■ Excerpted records:
━━━━━━

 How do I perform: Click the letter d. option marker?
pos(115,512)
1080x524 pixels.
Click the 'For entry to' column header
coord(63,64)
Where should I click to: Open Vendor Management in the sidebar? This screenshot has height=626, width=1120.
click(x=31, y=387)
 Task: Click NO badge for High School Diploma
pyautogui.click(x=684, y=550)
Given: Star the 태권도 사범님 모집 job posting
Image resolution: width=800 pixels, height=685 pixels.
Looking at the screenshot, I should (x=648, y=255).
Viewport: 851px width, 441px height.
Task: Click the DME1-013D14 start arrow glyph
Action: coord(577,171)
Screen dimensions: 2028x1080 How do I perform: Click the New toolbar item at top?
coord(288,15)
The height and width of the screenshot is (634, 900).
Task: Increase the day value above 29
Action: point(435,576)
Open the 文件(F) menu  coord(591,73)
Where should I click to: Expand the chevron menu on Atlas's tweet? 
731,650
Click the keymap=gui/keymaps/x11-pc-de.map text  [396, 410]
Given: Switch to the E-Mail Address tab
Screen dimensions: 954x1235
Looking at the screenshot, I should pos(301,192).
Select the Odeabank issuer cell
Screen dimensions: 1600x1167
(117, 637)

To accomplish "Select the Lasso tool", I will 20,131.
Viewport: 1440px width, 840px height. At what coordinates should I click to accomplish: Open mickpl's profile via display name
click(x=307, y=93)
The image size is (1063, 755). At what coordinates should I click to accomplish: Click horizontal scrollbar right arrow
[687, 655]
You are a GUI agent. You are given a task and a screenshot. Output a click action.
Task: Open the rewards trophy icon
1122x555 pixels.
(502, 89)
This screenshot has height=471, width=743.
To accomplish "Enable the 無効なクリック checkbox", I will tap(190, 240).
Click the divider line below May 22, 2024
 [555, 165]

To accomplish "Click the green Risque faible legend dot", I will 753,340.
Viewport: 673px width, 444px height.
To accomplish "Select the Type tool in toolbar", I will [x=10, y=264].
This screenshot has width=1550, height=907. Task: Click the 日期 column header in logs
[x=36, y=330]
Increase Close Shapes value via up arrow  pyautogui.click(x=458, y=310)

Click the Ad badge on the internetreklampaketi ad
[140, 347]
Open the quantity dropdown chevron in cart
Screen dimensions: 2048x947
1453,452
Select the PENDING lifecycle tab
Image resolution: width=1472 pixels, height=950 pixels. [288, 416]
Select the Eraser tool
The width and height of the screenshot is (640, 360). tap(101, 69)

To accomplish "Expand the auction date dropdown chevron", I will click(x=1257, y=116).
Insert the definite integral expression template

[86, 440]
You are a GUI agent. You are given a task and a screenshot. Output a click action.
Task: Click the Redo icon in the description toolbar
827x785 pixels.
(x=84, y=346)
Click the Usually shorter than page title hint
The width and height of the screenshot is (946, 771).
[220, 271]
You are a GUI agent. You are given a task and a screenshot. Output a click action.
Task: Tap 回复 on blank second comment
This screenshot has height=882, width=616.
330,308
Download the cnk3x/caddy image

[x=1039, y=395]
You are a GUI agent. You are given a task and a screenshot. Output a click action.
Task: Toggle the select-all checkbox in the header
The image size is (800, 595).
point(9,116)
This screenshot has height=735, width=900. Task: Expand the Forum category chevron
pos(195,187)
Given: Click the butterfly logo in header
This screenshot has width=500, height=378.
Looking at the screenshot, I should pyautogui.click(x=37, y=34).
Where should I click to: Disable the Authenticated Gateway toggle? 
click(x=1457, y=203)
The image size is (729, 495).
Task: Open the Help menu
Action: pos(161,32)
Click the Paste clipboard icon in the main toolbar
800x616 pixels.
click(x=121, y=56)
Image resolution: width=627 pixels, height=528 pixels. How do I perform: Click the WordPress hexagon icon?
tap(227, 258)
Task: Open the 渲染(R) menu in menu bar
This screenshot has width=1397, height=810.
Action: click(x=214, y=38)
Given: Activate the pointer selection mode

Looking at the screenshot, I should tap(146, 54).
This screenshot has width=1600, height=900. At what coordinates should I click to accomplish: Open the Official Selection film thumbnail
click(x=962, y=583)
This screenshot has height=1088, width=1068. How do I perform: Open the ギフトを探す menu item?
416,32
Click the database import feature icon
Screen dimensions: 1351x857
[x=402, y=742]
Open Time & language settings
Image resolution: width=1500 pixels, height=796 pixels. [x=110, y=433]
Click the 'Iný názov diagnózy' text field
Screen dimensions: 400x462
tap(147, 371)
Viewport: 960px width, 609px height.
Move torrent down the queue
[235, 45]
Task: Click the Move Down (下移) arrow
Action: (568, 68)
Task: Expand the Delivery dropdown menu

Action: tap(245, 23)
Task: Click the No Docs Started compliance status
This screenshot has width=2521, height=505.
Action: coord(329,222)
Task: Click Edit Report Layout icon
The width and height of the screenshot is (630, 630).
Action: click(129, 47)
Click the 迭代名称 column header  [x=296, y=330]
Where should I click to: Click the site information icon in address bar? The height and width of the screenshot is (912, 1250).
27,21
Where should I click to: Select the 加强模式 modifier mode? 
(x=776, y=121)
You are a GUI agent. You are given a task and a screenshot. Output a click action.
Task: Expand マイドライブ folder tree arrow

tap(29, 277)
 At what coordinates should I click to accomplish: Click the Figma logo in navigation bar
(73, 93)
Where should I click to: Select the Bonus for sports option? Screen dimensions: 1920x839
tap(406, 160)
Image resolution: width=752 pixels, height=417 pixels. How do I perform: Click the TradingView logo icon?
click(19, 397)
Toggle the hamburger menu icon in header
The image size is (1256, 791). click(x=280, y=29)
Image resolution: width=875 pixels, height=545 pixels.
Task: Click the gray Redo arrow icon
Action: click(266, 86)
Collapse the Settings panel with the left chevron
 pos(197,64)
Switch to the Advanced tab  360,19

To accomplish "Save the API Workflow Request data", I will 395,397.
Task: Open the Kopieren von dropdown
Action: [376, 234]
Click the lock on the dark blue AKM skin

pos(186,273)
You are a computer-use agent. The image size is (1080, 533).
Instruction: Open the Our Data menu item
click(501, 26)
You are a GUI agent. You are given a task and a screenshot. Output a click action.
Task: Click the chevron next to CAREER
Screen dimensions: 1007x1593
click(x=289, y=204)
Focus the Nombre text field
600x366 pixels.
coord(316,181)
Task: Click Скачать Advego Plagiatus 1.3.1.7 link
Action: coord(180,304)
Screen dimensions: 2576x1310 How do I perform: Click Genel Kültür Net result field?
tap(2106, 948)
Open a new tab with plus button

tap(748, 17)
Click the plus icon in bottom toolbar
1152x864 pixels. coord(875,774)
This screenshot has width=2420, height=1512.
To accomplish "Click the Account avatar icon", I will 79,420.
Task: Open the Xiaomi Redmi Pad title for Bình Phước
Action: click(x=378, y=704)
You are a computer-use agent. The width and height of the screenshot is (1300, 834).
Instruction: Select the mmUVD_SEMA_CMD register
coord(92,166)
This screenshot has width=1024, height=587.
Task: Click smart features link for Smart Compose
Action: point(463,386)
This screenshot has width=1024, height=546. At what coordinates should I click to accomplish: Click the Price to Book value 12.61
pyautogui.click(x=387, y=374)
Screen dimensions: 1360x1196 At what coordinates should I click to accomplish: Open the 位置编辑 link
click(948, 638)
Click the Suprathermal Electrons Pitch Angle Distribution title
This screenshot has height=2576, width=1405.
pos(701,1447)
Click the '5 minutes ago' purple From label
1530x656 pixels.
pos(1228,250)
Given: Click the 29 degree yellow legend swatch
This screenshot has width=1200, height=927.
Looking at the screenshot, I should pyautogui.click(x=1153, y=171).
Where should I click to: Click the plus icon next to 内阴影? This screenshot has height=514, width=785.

━━━━━━

■ Exercise requirements:
Could you write out all of the data again, exactly as given?

■ Result for this exercise:
 How do I perform: Click the letter d. option marker?
pos(115,512)
1080x524 pixels.
Click the 'For entry to' column header
coord(63,64)
Where should I click to: Open Vendor Management in the sidebar? This screenshot has height=626, width=1120.
click(x=31, y=387)
 Task: Click NO badge for High School Diploma
pyautogui.click(x=684, y=550)
Given: Star the 태권도 사범님 모집 job posting
Image resolution: width=800 pixels, height=685 pixels.
Looking at the screenshot, I should (x=648, y=255).
Viewport: 851px width, 441px height.
Task: Click the DME1-013D14 start arrow glyph
Action: coord(577,171)
Screen dimensions: 2028x1080 How do I perform: Click the New toolbar item at top?
coord(288,15)
The height and width of the screenshot is (634, 900).
Task: Increase the day value above 29
Action: point(435,576)
Open the 文件(F) menu  coord(591,73)
Where should I click to: Expand the chevron menu on Atlas's tweet? 
731,650
Click the keymap=gui/keymaps/x11-pc-de.map text  [396, 410]
Given: Switch to the E-Mail Address tab
Screen dimensions: 954x1235
Looking at the screenshot, I should pos(301,192).
Select the Odeabank issuer cell
Screen dimensions: 1600x1167
(117, 637)

To accomplish "Select the Lasso tool", I will 20,131.
Viewport: 1440px width, 840px height. At what coordinates should I click to accomplish: Open mickpl's profile via display name
click(x=307, y=93)
The image size is (1063, 755). At what coordinates should I click to accomplish: Click horizontal scrollbar right arrow
[687, 655]
You are a GUI agent. You are given a task and a screenshot. Output a click action.
Task: Open the rewards trophy icon
1122x555 pixels.
(502, 89)
This screenshot has height=471, width=743.
To accomplish "Enable the 無効なクリック checkbox", I will tap(190, 240).
Click the divider line below May 22, 2024
 [555, 165]

To accomplish "Click the green Risque faible legend dot", I will 753,340.
Viewport: 673px width, 444px height.
To accomplish "Select the Type tool in toolbar", I will [x=10, y=264].
This screenshot has width=1550, height=907. Task: Click the 日期 column header in logs
[x=36, y=330]
Increase Close Shapes value via up arrow  pyautogui.click(x=458, y=310)

Click the Ad badge on the internetreklampaketi ad
[140, 347]
Open the quantity dropdown chevron in cart
Screen dimensions: 2048x947
1453,452
Select the PENDING lifecycle tab
Image resolution: width=1472 pixels, height=950 pixels. [288, 416]
Select the Eraser tool
The width and height of the screenshot is (640, 360). tap(101, 69)

To accomplish "Expand the auction date dropdown chevron", I will click(x=1257, y=116).
Insert the definite integral expression template

[86, 440]
You are a GUI agent. You are given a task and a screenshot. Output a click action.
Task: Click the Redo icon in the description toolbar
827x785 pixels.
(x=84, y=346)
Click the Usually shorter than page title hint
The width and height of the screenshot is (946, 771).
[220, 271]
You are a GUI agent. You are given a task and a screenshot. Output a click action.
Task: Tap 回复 on blank second comment
This screenshot has height=882, width=616.
330,308
Download the cnk3x/caddy image

[x=1039, y=395]
You are a GUI agent. You are given a task and a screenshot. Output a click action.
Task: Toggle the select-all checkbox in the header
The image size is (800, 595).
point(9,116)
This screenshot has height=735, width=900. Task: Expand the Forum category chevron
pos(195,187)
Given: Click the butterfly logo in header
This screenshot has width=500, height=378.
Looking at the screenshot, I should pyautogui.click(x=37, y=34).
Where should I click to: Disable the Authenticated Gateway toggle? 
click(x=1457, y=203)
The image size is (729, 495).
Task: Open the Help menu
Action: pos(161,32)
Click the Paste clipboard icon in the main toolbar
800x616 pixels.
click(x=121, y=56)
Image resolution: width=627 pixels, height=528 pixels. How do I perform: Click the WordPress hexagon icon?
tap(227, 258)
Task: Open the 渲染(R) menu in menu bar
This screenshot has width=1397, height=810.
Action: click(x=214, y=38)
Given: Activate the pointer selection mode

Looking at the screenshot, I should tap(146, 54).
This screenshot has width=1600, height=900. At what coordinates should I click to accomplish: Open the Official Selection film thumbnail
click(x=962, y=583)
This screenshot has height=1088, width=1068. How do I perform: Open the ギフトを探す menu item?
416,32
Click the database import feature icon
Screen dimensions: 1351x857
[x=402, y=742]
Open Time & language settings
Image resolution: width=1500 pixels, height=796 pixels. [x=110, y=433]
Click the 'Iný názov diagnózy' text field
Screen dimensions: 400x462
tap(147, 371)
Viewport: 960px width, 609px height.
Move torrent down the queue
[235, 45]
Task: Click the Move Down (下移) arrow
Action: (568, 68)
Task: Expand the Delivery dropdown menu

Action: tap(245, 23)
Task: Click the No Docs Started compliance status
This screenshot has width=2521, height=505.
Action: coord(329,222)
Task: Click Edit Report Layout icon
The width and height of the screenshot is (630, 630).
Action: click(129, 47)
Click the 迭代名称 column header  [x=296, y=330]
Where should I click to: Click the site information icon in address bar? The height and width of the screenshot is (912, 1250).
27,21
Where should I click to: Select the 加强模式 modifier mode? 
(x=776, y=121)
You are a GUI agent. You are given a task and a screenshot. Output a click action.
Task: Expand マイドライブ folder tree arrow

tap(29, 277)
 At what coordinates should I click to accomplish: Click the Figma logo in navigation bar
(73, 93)
Where should I click to: Select the Bonus for sports option? Screen dimensions: 1920x839
tap(406, 160)
Image resolution: width=752 pixels, height=417 pixels. How do I perform: Click the TradingView logo icon?
click(19, 397)
Toggle the hamburger menu icon in header
The image size is (1256, 791). click(x=280, y=29)
Image resolution: width=875 pixels, height=545 pixels.
Task: Click the gray Redo arrow icon
Action: click(266, 86)
Collapse the Settings panel with the left chevron
 pos(197,64)
Switch to the Advanced tab  360,19

To accomplish "Save the API Workflow Request data", I will 395,397.
Task: Open the Kopieren von dropdown
Action: [376, 234]
Click the lock on the dark blue AKM skin

pos(186,273)
You are a computer-use agent. The image size is (1080, 533).
Instruction: Open the Our Data menu item
click(501, 26)
You are a GUI agent. You are given a task and a screenshot. Output a click action.
Task: Click the chevron next to CAREER
Screen dimensions: 1007x1593
click(x=289, y=204)
Focus the Nombre text field
600x366 pixels.
coord(316,181)
Task: Click Скачать Advego Plagiatus 1.3.1.7 link
Action: coord(180,304)
Screen dimensions: 2576x1310 How do I perform: Click Genel Kültür Net result field?
tap(2106, 948)
Open a new tab with plus button

tap(748, 17)
Click the plus icon in bottom toolbar
1152x864 pixels. coord(875,774)
This screenshot has width=2420, height=1512.
To accomplish "Click the Account avatar icon", I will 79,420.
Task: Open the Xiaomi Redmi Pad title for Bình Phước
Action: click(x=378, y=704)
You are a computer-use agent. The width and height of the screenshot is (1300, 834).
Instruction: Select the mmUVD_SEMA_CMD register
coord(92,166)
This screenshot has width=1024, height=587.
Task: Click smart features link for Smart Compose
Action: point(463,386)
This screenshot has width=1024, height=546. At what coordinates should I click to accomplish: Click the Price to Book value 12.61
pyautogui.click(x=387, y=374)
Screen dimensions: 1360x1196 At what coordinates should I click to accomplish: Open the 位置编辑 link
click(948, 638)
Click the Suprathermal Electrons Pitch Angle Distribution title
This screenshot has height=2576, width=1405.
pos(701,1447)
Click the '5 minutes ago' purple From label
1530x656 pixels.
pos(1228,250)
Given: Click the 29 degree yellow legend swatch
This screenshot has width=1200, height=927.
Looking at the screenshot, I should pyautogui.click(x=1153, y=171).
Where should I click to: Click the plus icon next to 内阴影? This screenshot has height=514, width=785.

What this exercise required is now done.